Transcurren los últimos meses de la Segunda Guerra Mundial. Dos pobres diablos comparten una celda nazi en espera de la muerte. Un encierro para ellos dos, solos, cuando lo común es el hacinamiento de los prisioneros en los campos de concentración. ¿Cuál es el motivo de su aislamiento?
Esto es parte de la historia, que deriva hacia un thriller, de la obra Azul Marlene (Ecce Homo), de Jorge Arroyo, El estreno es hoy, a las 8 p. m., en el Teatro Laurence Olivier.
Marco Martín y Miguel Ramos intervienen en el montaje, adaptado y dirigido por Tatiana de la Ossa. La producción es de América Nuestro Mundo.
Mañana se ofrecerá una función de gala. Lo que se recaude en ella será donado al Hospital Nacional de Niños.
Dos en la celda
Uno de los reos (Miguel Ramos) cuenta a su compañero de infortunio, Otto (encarnado por Marco Martín), que es un famoso travestí en un cabaret del puerto alemán de Hamburgo.

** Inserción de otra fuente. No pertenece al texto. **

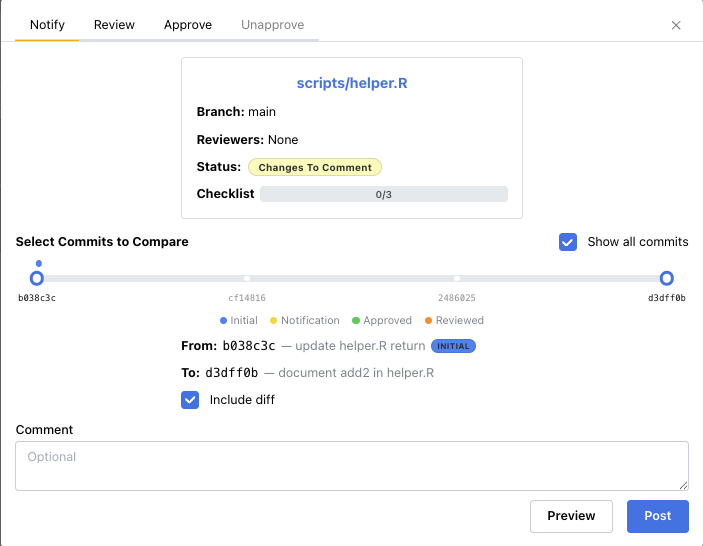Open the scripts/helper.R file link
The width and height of the screenshot is (703, 546).
coord(351,83)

Ahí da vida a una imitación de la célebre actriz Marlene Dietrich; por eso a él se lo conoce como la Marlene.
"En el transcurso de la obra vamos viendo la relación, fundamentalmente humana, que se va tejiendo entre los dos personajes", explicó Arroyo.
"Hay todo un entramado que hace que la obra se convierta en un thriller. Poco a poco se descubre por qué ambos se encuentran en una celda solo para ellos (lo que hasta cierto punto es un privilegio), afirmó Arroyo, quien terminó de escribir Azul Marlene en marzo de este año.
Esta obra es la pareja de Mata-Hari: Sentencia para una aurora, que le mereció el Premio Aquileo J. Echeverría por mejor obra escrita para teatro, explica.
"Mata-Hari se ubicaba en la Primera Guerra Mundial, con una mujer. Ahora es la Segunda Guerra y con dos hombres, uno de ellos homosexual. Las dos obras ocurren en una celda, son de un acto, y solo en la mitad de Azul Marlene se rompe el monólogo".